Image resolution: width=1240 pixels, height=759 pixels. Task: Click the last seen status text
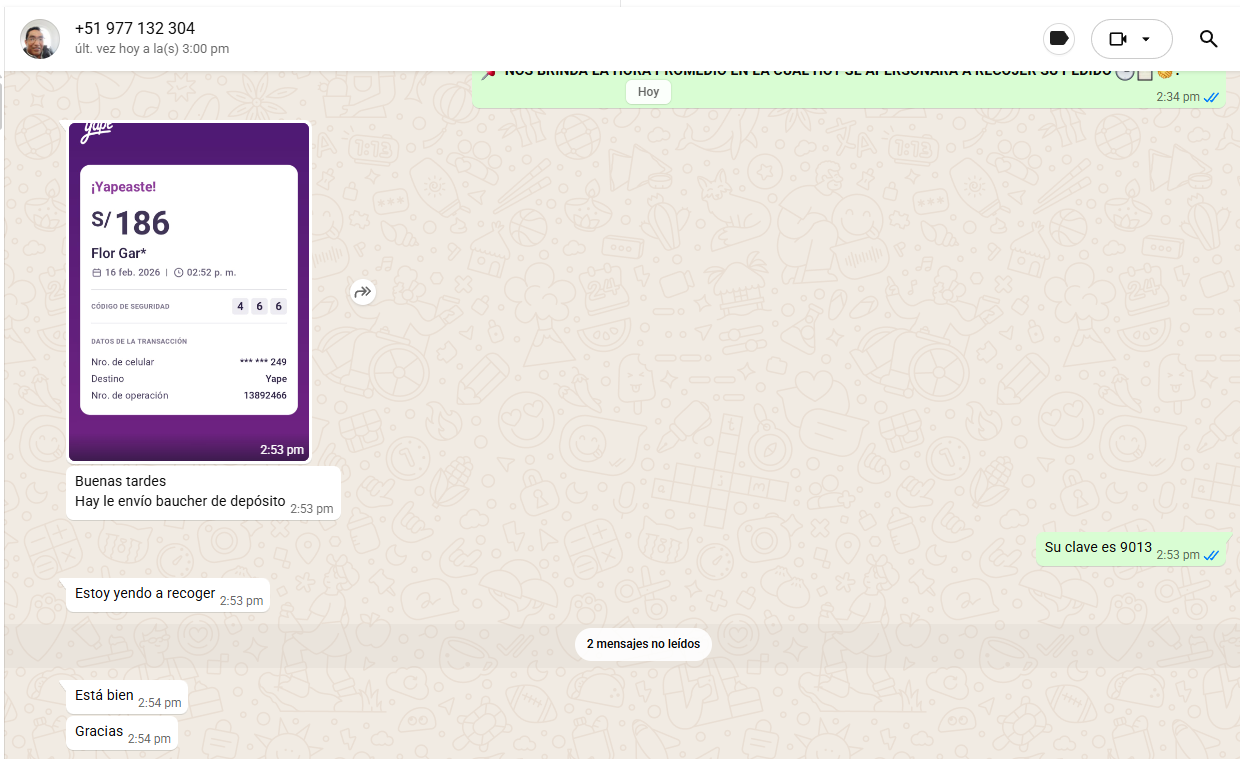click(151, 49)
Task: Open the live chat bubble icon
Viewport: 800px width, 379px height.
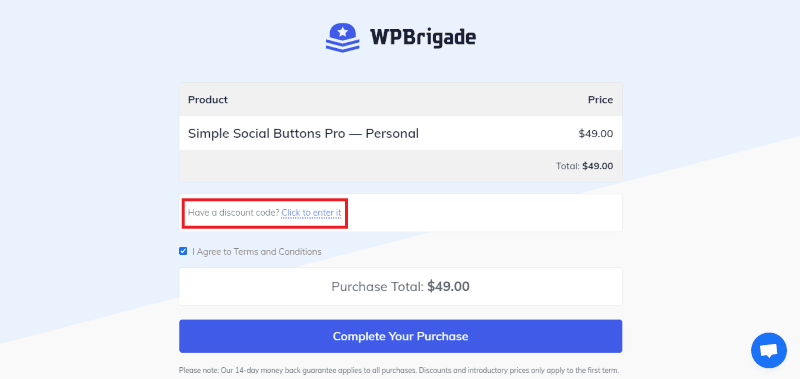Action: coord(768,350)
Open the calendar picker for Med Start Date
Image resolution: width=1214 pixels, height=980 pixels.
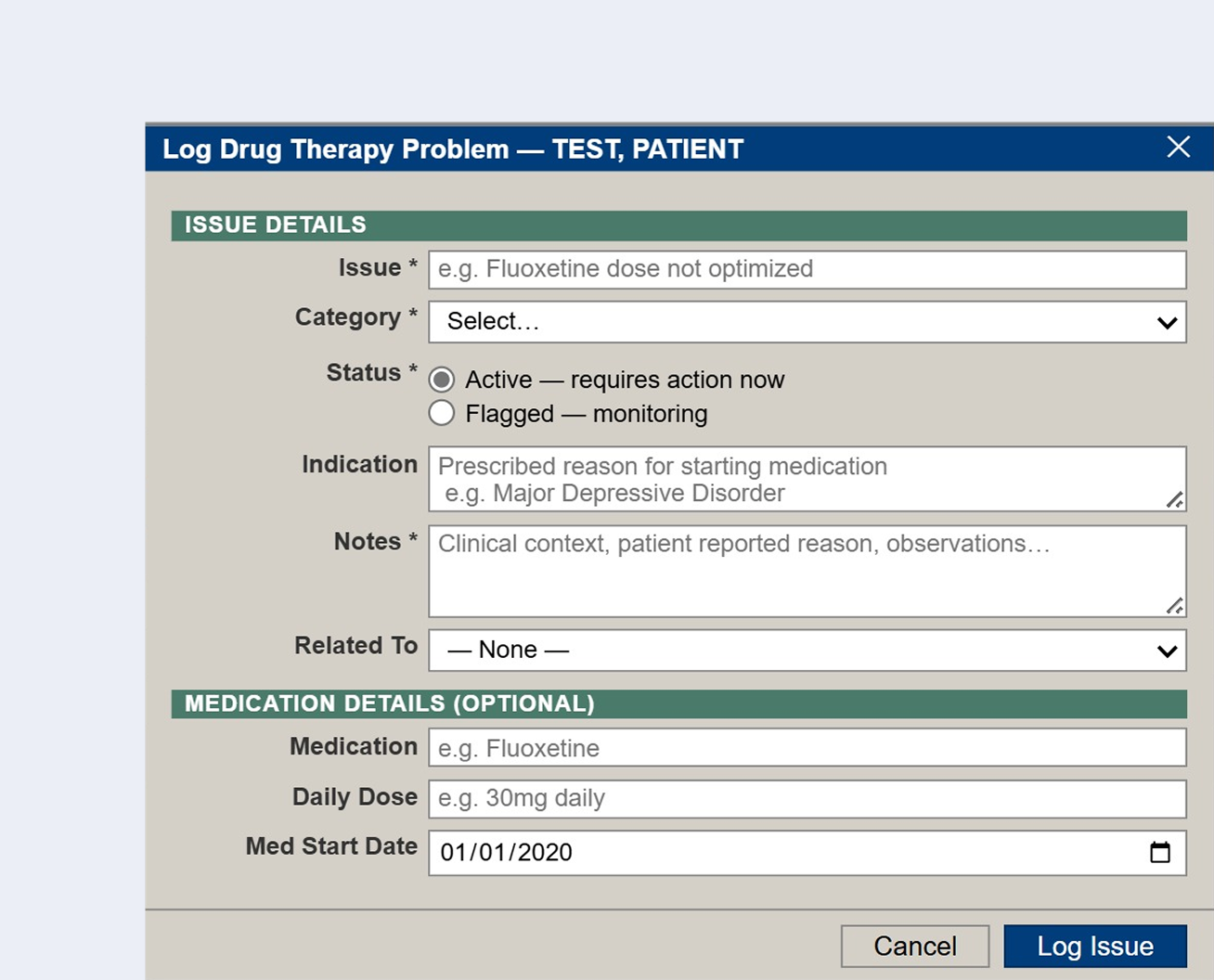[1159, 852]
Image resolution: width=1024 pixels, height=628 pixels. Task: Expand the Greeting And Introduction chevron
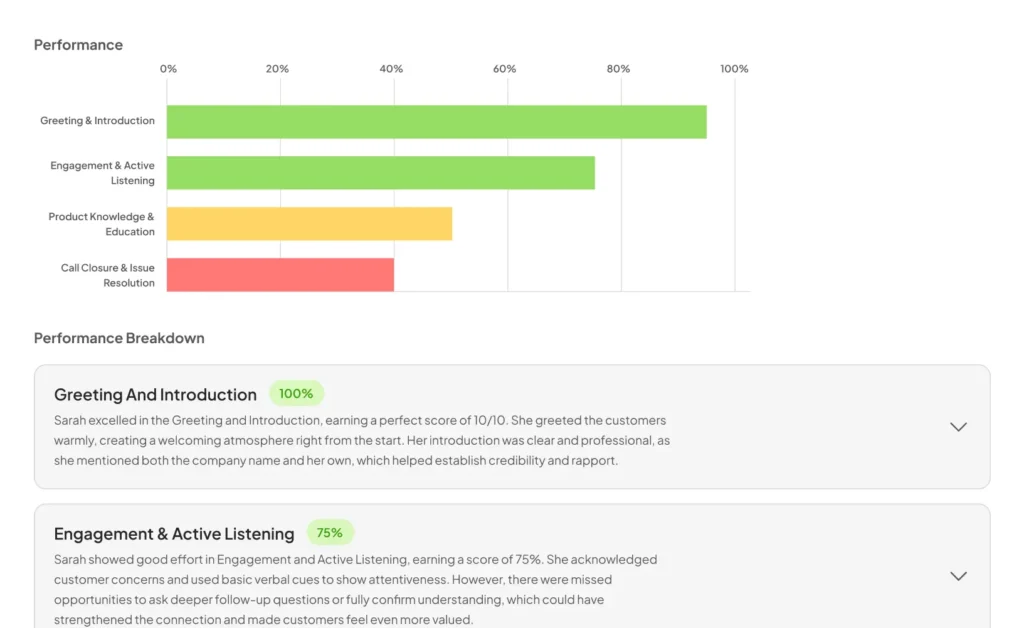coord(958,427)
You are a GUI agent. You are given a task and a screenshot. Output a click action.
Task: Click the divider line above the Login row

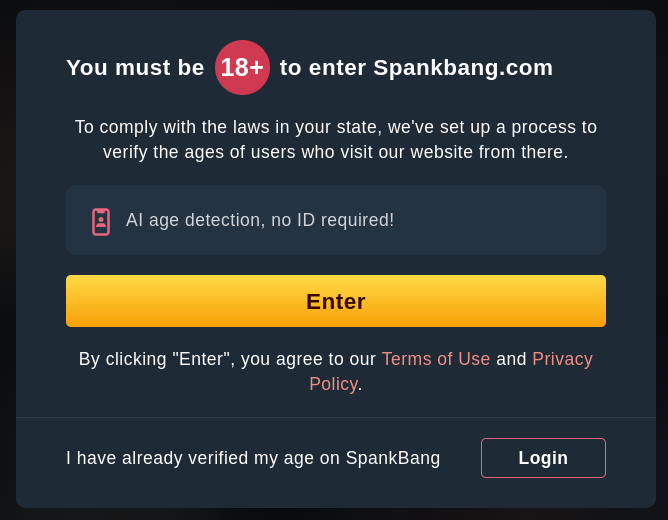coord(336,417)
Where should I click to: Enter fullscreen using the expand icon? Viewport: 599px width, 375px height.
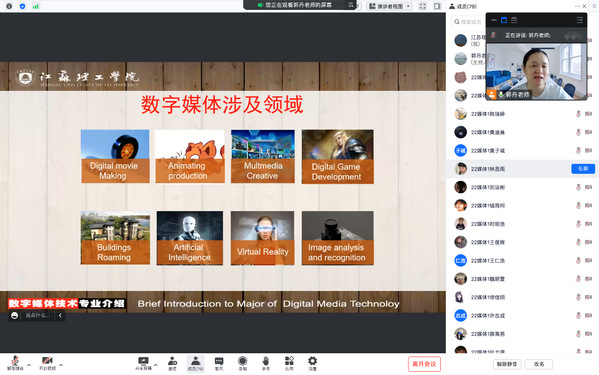423,6
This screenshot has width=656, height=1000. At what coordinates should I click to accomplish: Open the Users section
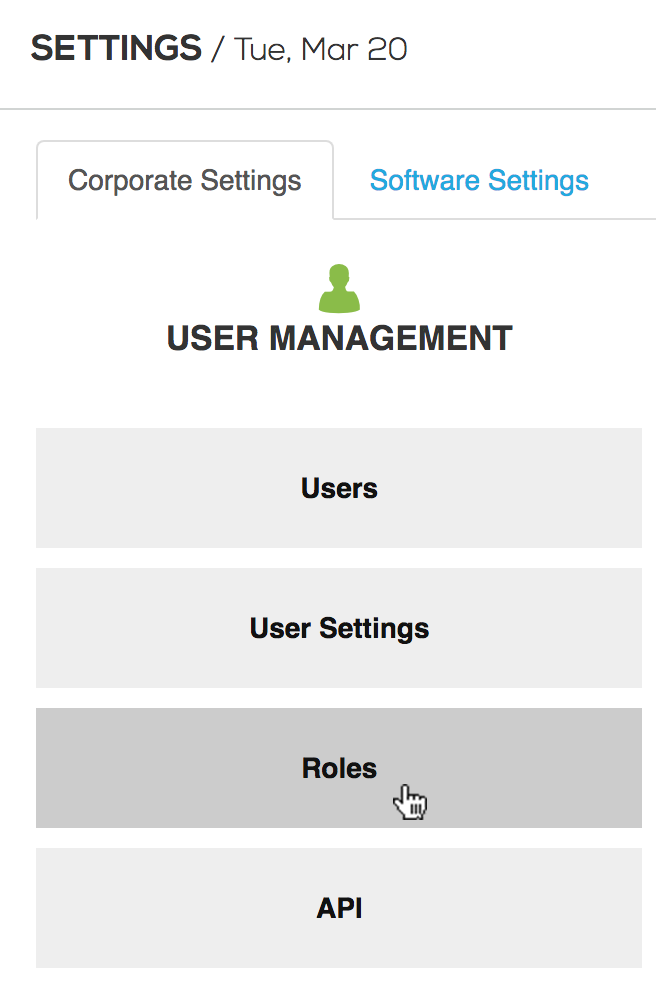pos(339,488)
*****
WHAT THE TASK ASKS: Your response must reproduce the listing above word for word and must contain none of its pictures.

WRITTEN ANSWER:
Image resolution: width=1240 pixels, height=759 pixels. Task: Click the last seen status text
click(151, 49)
Task: Open the live chat bubble icon
Viewport: 800px width, 379px height.
Action: coord(768,350)
Open the calendar picker for Med Start Date
Image resolution: width=1214 pixels, height=980 pixels.
[1159, 852]
Image resolution: width=1024 pixels, height=628 pixels. Task: Expand the Greeting And Introduction chevron
coord(958,427)
You are a GUI agent. You are given a task and a screenshot. Output a click action.
Task: Click the divider line above the Login row

coord(336,417)
Where should I click to: Enter fullscreen using the expand icon? Viewport: 599px width, 375px height.
423,6
This screenshot has width=656, height=1000. At what coordinates should I click to accomplish: Open the Users section
pos(339,488)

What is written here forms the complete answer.